HC Deb 26 June 1952 vol 502 cc2421-2
31. Mr. Wyatt

asked the Under-Secretary of State for Commonwealth Relations whether he will propose to the Governments of the Commonwealth that they should inform each other of the censorship regulations in force within each member state, so that publishers in one part of the Commonwealth will not be put to the expense of exporting books to another part of the Commonwealth, which are then confiscated by the officials of the importing country.

Mr. J. Foster

No, Sir. Such information is readily available in that the importation of various classes of undesirable publications is prohibited in all the countries members of the Commonwealth by legislation on the lines of Section 42 of the United Kingdom Customs Consolidation Act, 1876.

Mr. Wyatt

Is the hon. and learned Gentleman aware that, although he is usually well informed on these matters, his answer was quite inaccurate? The Minister of the Interior in South Africa, under the Customs Act of South Africa, has arbitrary power to confiscate any book he pleases without giving any reason whatever.
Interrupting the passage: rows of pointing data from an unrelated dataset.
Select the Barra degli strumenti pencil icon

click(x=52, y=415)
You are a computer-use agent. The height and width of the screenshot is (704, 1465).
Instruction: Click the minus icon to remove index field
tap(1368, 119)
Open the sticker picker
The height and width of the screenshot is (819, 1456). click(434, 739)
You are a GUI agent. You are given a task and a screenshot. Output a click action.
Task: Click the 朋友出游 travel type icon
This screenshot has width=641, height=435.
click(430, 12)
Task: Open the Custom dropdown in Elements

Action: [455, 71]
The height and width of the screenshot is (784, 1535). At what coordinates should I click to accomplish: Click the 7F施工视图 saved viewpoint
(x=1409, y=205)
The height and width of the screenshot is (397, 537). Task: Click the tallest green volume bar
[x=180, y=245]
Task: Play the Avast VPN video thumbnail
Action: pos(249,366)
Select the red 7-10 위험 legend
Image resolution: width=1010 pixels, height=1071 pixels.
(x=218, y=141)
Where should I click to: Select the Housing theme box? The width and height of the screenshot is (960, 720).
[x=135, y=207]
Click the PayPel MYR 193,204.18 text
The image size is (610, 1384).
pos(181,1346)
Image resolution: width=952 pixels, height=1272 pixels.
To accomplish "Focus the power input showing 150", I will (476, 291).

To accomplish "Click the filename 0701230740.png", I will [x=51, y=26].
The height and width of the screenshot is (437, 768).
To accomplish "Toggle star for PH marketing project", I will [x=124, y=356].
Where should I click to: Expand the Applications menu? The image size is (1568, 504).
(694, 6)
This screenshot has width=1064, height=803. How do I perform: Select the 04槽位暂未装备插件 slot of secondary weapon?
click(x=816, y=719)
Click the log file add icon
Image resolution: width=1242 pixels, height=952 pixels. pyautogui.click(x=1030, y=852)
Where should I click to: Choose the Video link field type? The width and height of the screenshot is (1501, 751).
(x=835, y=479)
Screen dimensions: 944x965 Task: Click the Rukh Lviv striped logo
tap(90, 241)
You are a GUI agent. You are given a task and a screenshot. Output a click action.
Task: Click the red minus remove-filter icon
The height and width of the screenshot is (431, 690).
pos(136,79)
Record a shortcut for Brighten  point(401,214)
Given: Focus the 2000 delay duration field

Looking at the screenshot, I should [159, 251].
Is he further aware that 3,000 copies of a book by Mr. Solly Sachs, on being imported into South Africa, were confiscated, and after the ban had been in operation for three weeks it was as arbitrarily lifted as it had been imposed in the first instance? In these circumstances, how are exporters of books to this Dominion to know where they are if they have not some idea about the basis on which the books will be allowed to be imported or rejected?

Mr. Foster

It must be a matter for the South African Government, and any information required must be sought from the appropriate South African authorities.